Broad End Farmhouse is a Grade II* listed building in the Mid Suffolk local planning authority area, England. First listed on 29 July 1955. A Medieval Farmhouse.
Broad End Farmhouse
- WRENN ID
- knotted-footing-bone
- Grade
- II*
- Local Planning Authority
- Mid Suffolk
- Country
- England
- Date first listed
- 29 July 1955
- Type
- Farmhouse
- Period
- Medieval
- Source
- Historic England listing
Description
Broad End Farmhouse is a farmhouse that consists of two sections. The left section is a hall range from the second half of the 14th century, while the right section is a parlour addition from the mid-16th century. The building is timber framed and plastered, topped with pantiled roofs.
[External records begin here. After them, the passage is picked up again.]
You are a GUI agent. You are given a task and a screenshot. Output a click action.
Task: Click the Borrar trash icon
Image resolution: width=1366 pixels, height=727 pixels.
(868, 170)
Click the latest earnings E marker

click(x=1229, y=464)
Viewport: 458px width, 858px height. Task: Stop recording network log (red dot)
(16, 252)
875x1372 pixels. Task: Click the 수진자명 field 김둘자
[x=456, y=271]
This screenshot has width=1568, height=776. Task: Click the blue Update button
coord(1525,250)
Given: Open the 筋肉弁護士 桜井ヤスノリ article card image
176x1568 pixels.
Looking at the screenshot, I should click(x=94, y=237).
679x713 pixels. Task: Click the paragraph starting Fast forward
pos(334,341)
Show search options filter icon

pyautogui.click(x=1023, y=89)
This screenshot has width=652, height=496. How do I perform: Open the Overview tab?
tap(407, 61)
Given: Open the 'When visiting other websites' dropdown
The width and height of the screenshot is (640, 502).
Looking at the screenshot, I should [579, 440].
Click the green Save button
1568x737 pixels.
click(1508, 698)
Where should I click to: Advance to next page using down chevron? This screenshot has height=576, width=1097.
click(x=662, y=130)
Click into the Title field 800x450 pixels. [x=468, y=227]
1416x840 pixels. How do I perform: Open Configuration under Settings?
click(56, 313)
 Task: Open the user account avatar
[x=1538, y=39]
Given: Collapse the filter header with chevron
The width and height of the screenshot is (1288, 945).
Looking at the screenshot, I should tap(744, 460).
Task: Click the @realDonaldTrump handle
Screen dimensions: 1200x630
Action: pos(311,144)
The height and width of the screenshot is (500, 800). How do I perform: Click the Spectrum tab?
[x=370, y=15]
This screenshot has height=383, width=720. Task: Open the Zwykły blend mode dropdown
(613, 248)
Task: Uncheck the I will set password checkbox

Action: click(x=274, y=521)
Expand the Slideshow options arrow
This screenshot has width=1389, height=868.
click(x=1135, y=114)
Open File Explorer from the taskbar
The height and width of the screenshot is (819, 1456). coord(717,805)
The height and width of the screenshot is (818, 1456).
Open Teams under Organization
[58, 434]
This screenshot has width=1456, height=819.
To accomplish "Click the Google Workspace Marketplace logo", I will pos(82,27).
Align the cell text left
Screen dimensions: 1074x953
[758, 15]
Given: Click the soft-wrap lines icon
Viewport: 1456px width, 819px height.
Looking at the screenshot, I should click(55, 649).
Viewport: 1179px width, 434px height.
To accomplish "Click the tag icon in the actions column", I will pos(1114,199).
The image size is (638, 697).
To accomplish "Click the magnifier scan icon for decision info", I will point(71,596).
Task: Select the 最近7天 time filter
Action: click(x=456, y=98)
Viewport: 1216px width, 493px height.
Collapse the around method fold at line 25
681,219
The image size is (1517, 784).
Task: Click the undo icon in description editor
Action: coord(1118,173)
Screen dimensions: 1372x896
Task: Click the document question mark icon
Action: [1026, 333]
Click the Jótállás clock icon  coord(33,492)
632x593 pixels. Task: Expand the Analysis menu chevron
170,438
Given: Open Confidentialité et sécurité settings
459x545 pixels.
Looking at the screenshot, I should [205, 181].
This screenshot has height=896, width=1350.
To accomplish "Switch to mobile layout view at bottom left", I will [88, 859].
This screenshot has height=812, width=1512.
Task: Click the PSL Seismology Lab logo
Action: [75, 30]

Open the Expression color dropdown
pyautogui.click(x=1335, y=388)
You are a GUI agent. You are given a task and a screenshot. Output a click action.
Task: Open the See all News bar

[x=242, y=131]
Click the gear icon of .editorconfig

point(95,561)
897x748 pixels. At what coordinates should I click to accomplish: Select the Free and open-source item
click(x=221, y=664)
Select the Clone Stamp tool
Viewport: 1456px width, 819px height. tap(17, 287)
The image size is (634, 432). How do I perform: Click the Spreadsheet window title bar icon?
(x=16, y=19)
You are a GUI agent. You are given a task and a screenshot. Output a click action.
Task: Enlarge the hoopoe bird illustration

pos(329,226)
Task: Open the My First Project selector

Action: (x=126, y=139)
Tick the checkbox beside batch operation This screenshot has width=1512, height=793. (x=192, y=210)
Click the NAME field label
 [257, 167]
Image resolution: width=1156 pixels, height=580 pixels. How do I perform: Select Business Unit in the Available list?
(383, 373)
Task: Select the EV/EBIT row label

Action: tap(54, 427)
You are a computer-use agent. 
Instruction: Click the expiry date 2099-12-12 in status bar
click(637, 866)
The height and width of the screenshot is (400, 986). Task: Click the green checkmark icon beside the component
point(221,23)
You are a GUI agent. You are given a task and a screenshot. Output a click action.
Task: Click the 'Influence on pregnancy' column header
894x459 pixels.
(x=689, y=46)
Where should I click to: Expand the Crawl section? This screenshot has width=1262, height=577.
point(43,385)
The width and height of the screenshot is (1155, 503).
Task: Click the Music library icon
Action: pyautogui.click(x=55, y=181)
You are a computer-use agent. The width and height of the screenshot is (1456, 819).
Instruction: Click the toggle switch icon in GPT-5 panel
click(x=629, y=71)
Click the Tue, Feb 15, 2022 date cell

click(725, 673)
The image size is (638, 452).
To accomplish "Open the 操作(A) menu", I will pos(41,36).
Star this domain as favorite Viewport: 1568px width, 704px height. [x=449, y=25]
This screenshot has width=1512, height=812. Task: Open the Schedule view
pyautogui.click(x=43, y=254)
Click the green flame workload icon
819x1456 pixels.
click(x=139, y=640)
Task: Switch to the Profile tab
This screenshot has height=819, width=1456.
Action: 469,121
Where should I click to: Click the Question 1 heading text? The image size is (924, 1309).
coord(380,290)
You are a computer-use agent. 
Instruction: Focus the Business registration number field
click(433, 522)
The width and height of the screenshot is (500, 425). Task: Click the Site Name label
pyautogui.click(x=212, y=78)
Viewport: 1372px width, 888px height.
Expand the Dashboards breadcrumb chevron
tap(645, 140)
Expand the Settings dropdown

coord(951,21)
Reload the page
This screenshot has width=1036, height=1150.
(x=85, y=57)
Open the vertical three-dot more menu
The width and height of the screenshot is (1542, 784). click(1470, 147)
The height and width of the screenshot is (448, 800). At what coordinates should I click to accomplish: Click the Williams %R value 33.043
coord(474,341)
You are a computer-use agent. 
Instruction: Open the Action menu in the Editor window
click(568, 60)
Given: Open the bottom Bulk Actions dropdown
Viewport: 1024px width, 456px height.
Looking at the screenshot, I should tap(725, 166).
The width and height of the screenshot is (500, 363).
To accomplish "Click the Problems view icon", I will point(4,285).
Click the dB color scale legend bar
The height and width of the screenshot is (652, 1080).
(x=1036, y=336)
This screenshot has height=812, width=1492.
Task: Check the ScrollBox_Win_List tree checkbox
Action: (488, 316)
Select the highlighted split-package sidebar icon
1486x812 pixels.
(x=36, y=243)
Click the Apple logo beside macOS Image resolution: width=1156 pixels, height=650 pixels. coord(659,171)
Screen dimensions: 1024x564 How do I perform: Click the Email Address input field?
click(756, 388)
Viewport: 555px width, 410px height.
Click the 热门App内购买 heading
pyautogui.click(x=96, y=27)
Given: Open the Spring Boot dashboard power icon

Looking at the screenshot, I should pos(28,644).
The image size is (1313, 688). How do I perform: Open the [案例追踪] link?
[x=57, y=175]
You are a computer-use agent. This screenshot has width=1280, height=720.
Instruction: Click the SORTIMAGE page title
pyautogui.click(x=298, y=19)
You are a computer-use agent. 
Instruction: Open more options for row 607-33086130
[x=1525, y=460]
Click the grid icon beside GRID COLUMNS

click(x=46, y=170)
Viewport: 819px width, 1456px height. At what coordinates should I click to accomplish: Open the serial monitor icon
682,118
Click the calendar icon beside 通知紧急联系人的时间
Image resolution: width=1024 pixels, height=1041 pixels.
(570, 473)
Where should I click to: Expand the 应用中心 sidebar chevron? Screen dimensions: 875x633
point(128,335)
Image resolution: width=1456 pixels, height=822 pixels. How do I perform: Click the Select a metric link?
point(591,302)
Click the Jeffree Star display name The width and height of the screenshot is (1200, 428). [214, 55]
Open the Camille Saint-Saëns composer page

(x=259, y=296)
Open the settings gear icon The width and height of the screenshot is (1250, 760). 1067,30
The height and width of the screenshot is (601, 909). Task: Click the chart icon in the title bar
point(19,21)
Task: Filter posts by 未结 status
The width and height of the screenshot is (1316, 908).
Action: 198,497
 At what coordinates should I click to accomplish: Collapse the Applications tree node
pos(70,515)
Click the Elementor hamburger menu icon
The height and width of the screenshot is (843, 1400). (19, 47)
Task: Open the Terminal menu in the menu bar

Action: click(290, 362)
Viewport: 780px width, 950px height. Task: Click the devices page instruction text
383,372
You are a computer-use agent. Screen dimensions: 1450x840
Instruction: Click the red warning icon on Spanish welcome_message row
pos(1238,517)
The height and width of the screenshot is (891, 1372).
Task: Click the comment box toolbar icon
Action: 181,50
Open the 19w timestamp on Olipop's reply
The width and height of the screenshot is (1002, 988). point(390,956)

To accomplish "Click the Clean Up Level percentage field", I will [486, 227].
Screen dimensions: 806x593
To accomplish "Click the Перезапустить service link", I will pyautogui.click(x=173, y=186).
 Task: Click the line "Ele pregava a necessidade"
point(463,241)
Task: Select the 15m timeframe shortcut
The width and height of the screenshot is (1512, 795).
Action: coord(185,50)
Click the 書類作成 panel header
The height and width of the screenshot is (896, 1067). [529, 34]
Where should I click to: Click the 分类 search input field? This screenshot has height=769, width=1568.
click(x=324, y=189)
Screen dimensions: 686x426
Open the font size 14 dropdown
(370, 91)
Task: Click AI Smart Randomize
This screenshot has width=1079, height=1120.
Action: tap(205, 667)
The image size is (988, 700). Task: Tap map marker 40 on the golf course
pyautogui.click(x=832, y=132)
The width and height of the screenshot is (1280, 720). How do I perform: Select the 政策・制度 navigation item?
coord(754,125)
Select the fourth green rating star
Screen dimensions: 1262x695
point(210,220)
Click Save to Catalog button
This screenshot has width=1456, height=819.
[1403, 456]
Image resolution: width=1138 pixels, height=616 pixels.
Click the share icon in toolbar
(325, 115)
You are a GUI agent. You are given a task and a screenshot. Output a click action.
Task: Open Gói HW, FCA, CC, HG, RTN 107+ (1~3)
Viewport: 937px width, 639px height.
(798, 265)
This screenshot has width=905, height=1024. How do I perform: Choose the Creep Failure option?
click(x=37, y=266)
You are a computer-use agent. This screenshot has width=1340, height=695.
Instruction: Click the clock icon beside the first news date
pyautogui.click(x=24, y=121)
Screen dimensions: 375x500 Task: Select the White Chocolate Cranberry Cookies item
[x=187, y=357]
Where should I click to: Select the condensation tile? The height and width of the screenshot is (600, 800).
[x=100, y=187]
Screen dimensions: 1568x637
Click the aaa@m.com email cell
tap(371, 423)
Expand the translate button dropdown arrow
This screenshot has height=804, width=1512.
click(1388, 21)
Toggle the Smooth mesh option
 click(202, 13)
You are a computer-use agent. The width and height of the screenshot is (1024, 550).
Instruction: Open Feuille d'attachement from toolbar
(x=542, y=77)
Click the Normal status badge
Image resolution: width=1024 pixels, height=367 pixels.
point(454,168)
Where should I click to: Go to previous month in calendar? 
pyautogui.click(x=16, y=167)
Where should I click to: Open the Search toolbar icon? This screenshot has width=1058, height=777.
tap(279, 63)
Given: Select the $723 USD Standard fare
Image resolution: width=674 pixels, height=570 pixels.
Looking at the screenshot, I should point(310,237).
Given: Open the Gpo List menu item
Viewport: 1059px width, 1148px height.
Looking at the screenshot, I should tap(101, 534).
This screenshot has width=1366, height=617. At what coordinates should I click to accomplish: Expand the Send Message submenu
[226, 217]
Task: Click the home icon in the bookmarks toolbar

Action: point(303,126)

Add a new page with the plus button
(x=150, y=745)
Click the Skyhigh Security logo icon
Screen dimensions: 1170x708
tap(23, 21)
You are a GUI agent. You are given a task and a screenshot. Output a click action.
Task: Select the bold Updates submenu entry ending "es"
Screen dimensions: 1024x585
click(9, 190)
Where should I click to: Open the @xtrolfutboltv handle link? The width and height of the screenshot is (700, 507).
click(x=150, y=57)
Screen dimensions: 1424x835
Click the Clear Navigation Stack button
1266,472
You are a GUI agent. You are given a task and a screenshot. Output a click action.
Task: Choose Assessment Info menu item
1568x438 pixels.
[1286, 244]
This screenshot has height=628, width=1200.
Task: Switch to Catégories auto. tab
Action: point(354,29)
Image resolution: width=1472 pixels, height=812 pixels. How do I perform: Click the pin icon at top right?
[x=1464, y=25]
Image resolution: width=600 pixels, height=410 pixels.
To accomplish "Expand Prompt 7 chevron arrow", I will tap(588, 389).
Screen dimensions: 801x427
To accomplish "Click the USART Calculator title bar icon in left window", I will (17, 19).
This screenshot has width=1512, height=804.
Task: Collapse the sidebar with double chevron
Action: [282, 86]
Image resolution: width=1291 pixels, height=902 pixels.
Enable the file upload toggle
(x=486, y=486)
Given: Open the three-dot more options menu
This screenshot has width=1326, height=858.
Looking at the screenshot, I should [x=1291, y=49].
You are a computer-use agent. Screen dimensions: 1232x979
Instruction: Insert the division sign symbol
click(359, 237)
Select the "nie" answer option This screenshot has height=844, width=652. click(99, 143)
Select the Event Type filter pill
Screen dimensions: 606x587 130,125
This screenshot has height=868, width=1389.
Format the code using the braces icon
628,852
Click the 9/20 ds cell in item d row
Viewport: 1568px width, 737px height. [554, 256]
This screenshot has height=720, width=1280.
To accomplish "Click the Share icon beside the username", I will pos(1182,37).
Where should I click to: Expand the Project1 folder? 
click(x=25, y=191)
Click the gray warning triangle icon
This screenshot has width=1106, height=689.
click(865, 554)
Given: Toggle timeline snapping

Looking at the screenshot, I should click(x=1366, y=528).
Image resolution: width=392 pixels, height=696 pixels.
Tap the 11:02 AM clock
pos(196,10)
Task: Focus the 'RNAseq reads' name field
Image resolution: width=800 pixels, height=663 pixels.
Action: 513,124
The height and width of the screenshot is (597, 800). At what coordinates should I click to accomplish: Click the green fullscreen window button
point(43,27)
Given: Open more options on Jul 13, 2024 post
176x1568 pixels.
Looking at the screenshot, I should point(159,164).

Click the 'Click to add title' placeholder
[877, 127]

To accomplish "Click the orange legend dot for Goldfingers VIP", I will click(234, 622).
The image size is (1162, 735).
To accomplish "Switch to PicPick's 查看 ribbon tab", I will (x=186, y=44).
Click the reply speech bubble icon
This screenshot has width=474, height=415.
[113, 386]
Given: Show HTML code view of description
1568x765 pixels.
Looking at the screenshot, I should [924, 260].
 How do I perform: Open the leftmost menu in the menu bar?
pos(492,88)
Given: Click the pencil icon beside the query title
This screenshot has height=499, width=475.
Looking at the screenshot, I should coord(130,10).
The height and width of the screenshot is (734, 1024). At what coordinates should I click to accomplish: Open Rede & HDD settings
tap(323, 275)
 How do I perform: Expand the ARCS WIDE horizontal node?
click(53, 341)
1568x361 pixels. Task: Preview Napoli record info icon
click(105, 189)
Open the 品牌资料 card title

The hall range is 1½ stories high, and the parlour addition is 2 stories. Most of the windows are small-paned casements from the mid-20th century, and the hall range features two gabled dormers. There are two mid-20th century doors, one of which has an open porch. At the junction of the two sections, there is a stack with a plain 16th-century shaft.
The 14th-century range includes an intact former open hall of raised-aisle form along with an adjacent service cell. The main bridging beam of the open truss is slightly cambered and features solid braces to the wall posts, although one brace is missing. It supports cross-quadrate queen-posts with thick, almost solid curved braces to the arcade plates and massive arched braces to the tie beam. Side ties to the wall plates are supported by pairs of braces that meet to form a 2-centred arch. The upper truss has an octagonal crown-post with a moulded base and capital. The service doorways and the front cross-entry doorway all survive, each featuring 2-centred arches, and there is evidence of the original hall windows. The service end has been altered, particularly on the ground floor. A 16th-century inserted floor includes plain or roughly chamfered joists, and the stack was added to the upper end of the hall.
The parlour addition is of high quality, showcasing some heavy close studding. Inside the parlour, a moulded bridging beam with leaf-carved stops is supported by storey posts with carved corbels. The joists in this section are also moulded. The ceiling of the parlour chamber is particularly fine, featuring an arched-braced, slightly cambered bridging beam and three axial beams on each side, two of which are triangular in section. All of these elements, along with the joists and wall plates, are moulded.